The problem. Could you filter the data below down to the lines that hold the word "agent"?

-------------------------

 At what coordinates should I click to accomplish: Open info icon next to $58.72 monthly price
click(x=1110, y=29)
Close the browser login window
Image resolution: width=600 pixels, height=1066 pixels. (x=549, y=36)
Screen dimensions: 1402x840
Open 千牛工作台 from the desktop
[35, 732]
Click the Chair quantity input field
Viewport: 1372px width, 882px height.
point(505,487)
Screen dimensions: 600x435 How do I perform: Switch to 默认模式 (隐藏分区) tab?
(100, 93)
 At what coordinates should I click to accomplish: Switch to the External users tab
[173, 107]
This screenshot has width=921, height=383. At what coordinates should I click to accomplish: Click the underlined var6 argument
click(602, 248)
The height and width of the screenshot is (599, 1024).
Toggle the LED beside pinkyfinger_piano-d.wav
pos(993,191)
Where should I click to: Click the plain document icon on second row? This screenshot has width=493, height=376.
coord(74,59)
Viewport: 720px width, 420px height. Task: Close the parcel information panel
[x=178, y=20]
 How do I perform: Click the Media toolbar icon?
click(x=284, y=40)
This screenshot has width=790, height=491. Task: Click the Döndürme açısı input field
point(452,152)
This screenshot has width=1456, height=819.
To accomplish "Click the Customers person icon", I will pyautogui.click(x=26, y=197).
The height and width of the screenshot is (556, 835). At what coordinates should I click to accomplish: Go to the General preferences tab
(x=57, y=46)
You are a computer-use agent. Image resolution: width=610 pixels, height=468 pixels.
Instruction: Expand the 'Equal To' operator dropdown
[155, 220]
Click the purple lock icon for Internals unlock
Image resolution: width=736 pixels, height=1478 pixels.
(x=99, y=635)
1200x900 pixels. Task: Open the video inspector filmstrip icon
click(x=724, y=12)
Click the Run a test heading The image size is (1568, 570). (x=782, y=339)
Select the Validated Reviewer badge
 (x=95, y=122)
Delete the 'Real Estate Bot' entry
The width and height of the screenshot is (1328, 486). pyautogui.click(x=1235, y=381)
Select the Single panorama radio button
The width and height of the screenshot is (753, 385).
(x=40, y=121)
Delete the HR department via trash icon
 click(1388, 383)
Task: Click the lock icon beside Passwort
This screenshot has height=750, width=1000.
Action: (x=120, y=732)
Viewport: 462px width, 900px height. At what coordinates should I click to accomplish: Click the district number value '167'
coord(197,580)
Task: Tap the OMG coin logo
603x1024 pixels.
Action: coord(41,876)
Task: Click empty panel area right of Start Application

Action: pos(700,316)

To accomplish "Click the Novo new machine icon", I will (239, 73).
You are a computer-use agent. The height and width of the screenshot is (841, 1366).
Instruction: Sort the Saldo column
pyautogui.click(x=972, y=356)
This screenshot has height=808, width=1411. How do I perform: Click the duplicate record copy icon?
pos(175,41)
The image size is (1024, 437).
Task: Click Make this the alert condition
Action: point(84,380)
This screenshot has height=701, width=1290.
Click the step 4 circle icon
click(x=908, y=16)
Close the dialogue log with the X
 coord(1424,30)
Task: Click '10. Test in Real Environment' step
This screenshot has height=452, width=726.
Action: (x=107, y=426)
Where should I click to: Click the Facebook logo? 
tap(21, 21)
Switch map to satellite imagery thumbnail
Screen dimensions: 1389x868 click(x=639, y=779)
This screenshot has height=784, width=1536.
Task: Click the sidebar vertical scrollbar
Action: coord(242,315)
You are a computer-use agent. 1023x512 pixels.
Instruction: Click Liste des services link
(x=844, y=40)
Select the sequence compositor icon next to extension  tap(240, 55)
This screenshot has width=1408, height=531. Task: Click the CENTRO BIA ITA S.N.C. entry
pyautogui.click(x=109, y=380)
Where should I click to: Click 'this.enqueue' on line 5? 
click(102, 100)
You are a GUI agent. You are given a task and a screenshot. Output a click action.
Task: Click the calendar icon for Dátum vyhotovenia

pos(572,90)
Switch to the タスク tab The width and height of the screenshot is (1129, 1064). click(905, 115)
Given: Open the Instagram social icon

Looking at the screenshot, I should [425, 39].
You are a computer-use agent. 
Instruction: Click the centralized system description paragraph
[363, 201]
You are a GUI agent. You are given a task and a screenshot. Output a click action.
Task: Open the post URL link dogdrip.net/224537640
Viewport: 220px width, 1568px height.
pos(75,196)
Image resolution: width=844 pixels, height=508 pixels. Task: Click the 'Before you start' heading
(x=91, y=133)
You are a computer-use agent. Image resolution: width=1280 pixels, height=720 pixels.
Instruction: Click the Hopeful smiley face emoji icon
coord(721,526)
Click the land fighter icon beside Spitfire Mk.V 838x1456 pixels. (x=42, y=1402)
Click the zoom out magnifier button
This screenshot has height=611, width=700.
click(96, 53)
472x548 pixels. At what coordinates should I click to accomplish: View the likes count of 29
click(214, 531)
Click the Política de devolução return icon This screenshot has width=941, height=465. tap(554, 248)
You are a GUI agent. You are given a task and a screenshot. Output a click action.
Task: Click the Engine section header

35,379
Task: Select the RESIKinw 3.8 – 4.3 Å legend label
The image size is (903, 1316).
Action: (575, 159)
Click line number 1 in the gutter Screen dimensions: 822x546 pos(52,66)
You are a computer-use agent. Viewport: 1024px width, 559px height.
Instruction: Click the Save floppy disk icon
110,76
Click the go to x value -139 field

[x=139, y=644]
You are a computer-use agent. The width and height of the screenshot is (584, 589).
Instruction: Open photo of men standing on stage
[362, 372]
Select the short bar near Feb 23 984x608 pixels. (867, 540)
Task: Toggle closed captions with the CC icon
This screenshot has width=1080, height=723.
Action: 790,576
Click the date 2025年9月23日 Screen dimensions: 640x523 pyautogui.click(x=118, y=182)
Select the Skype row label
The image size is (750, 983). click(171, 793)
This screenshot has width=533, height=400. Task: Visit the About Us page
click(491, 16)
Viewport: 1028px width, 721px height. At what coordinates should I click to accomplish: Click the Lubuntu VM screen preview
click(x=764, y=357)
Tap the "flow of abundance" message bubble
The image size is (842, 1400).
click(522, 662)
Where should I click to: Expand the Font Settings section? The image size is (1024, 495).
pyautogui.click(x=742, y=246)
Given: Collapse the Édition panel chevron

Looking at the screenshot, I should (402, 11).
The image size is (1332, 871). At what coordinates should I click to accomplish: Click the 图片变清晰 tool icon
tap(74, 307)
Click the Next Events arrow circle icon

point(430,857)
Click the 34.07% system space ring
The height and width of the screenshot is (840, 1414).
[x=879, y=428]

-------------------------

Reply to the exercise.
You are a computer-use agent. Image resolution: width=610 pixels, height=468 pixels.
You are a computer-use agent. The height and width of the screenshot is (841, 1366).
You are a computer-use agent. 1023x512 pixels.
You are a GUI agent. You are given a task and a screenshot. Output a click action.
You are a computer-use agent. 
You are a GUI agent. You are given a task and a screenshot. Output a click action.
You are a computer-use agent. Image resolution: width=1280 pixels, height=720 pixels.
You are a GUI agent. You are given a task and a screenshot. Output a click action.
You are a computer-use agent. Viewport: 1024px width, 559px height.
You are a computer-use agent. The width and height of the screenshot is (584, 589).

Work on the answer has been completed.